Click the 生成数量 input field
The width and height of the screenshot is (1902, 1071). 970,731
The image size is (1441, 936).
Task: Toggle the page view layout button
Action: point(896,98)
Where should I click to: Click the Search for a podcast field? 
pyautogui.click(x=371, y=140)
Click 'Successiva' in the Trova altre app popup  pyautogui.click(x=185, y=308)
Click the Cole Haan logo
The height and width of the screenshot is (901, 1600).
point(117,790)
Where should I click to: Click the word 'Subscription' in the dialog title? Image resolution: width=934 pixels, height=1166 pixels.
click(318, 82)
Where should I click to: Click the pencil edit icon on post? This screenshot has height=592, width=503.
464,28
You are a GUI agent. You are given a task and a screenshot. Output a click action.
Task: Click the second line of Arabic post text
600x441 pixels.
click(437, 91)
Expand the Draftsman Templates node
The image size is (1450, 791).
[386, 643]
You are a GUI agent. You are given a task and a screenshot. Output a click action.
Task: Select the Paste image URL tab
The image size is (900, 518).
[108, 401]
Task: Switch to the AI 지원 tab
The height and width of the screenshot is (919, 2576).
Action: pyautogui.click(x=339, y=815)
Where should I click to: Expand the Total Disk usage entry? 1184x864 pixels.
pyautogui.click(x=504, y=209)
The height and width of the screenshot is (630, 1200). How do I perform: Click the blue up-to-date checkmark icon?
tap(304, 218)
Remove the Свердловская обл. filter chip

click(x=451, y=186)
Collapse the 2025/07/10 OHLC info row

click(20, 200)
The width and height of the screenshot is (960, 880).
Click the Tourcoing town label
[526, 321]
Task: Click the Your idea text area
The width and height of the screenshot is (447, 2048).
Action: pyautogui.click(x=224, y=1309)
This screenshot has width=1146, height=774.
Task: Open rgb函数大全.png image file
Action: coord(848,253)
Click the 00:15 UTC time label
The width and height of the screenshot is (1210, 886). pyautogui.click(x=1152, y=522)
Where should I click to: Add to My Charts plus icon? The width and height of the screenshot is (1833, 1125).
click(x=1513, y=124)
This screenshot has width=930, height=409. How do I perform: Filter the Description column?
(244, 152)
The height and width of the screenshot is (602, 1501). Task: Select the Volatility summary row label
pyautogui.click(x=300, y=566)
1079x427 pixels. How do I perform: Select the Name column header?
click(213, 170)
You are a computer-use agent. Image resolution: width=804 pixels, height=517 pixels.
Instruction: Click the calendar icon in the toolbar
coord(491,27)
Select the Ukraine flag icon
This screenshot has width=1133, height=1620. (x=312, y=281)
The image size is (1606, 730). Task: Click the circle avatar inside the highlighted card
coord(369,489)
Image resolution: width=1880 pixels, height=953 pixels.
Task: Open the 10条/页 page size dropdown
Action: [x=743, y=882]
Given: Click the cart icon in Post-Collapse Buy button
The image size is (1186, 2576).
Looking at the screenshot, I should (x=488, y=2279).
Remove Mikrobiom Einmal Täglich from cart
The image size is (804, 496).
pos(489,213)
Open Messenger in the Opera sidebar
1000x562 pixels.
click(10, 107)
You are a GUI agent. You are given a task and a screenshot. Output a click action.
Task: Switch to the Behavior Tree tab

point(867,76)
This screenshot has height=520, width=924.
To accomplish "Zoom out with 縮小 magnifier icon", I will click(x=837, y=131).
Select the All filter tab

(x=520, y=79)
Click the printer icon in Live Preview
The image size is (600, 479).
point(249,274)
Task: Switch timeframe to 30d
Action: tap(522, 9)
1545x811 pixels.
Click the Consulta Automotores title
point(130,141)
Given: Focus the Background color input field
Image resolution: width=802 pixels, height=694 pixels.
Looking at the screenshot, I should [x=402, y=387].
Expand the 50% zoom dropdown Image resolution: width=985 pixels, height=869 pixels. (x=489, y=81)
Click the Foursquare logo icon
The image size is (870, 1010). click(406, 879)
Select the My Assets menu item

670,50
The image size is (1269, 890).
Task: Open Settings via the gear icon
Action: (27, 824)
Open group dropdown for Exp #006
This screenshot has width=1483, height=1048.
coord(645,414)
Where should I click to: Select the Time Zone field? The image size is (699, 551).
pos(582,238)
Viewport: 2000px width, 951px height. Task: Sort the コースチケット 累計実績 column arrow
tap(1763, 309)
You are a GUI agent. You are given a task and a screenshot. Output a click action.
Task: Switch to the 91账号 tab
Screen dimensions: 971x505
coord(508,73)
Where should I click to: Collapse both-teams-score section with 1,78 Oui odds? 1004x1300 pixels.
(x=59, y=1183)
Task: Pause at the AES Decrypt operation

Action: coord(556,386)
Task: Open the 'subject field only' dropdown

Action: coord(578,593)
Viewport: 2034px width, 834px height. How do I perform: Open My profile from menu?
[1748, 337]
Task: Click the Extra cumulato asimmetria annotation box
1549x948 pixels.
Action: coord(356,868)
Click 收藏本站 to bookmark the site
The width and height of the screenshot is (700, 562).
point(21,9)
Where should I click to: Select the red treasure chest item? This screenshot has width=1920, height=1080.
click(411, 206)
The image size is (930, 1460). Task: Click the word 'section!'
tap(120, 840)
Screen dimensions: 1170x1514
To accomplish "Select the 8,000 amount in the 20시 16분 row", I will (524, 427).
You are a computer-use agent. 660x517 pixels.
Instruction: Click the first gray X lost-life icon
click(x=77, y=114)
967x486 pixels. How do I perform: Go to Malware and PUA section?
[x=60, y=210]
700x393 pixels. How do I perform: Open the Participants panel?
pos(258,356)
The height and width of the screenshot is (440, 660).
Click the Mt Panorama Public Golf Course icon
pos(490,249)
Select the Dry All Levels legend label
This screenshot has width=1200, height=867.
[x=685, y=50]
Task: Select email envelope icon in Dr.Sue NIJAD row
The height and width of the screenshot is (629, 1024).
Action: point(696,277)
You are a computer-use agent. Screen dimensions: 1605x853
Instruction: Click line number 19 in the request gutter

§ **TASK**: Nothing should appear in the answer except the lines above from the line with "The image size is (1606, 730)." through the line with "Task: Click the Extra", both included, written out exactly.

§ **ANSWER TO THE PROBLEM**:
The image size is (1606, 730). Task: Click the circle avatar inside the highlighted card
coord(369,489)
Image resolution: width=1880 pixels, height=953 pixels.
Task: Open the 10条/页 page size dropdown
Action: [x=743, y=882]
Given: Click the cart icon in Post-Collapse Buy button
The image size is (1186, 2576).
Looking at the screenshot, I should (x=488, y=2279).
Remove Mikrobiom Einmal Täglich from cart
The image size is (804, 496).
pos(489,213)
Open Messenger in the Opera sidebar
1000x562 pixels.
click(10, 107)
You are a GUI agent. You are given a task and a screenshot. Output a click action.
Task: Switch to the Behavior Tree tab

point(867,76)
This screenshot has height=520, width=924.
To accomplish "Zoom out with 縮小 magnifier icon", I will click(x=837, y=131).
Select the All filter tab

(x=520, y=79)
Click the printer icon in Live Preview
The image size is (600, 479).
point(249,274)
Task: Switch timeframe to 30d
Action: tap(522, 9)
1545x811 pixels.
Click the Consulta Automotores title
point(130,141)
Given: Focus the Background color input field
Image resolution: width=802 pixels, height=694 pixels.
Looking at the screenshot, I should [x=402, y=387].
Expand the 50% zoom dropdown Image resolution: width=985 pixels, height=869 pixels. (x=489, y=81)
Click the Foursquare logo icon
The image size is (870, 1010). click(406, 879)
Select the My Assets menu item

670,50
The image size is (1269, 890).
Task: Open Settings via the gear icon
Action: (27, 824)
Open group dropdown for Exp #006
This screenshot has width=1483, height=1048.
coord(645,414)
Where should I click to: Select the Time Zone field? The image size is (699, 551).
pos(582,238)
Viewport: 2000px width, 951px height. Task: Sort the コースチケット 累計実績 column arrow
tap(1763, 309)
You are a GUI agent. You are given a task and a screenshot. Output a click action.
Task: Switch to the 91账号 tab
Screen dimensions: 971x505
coord(508,73)
Where should I click to: Collapse both-teams-score section with 1,78 Oui odds? 1004x1300 pixels.
(x=59, y=1183)
Task: Pause at the AES Decrypt operation

Action: coord(556,386)
Task: Open the 'subject field only' dropdown

Action: coord(578,593)
Viewport: 2034px width, 834px height. How do I perform: Open My profile from menu?
[1748, 337]
Task: Click the Extra cumulato asimmetria annotation box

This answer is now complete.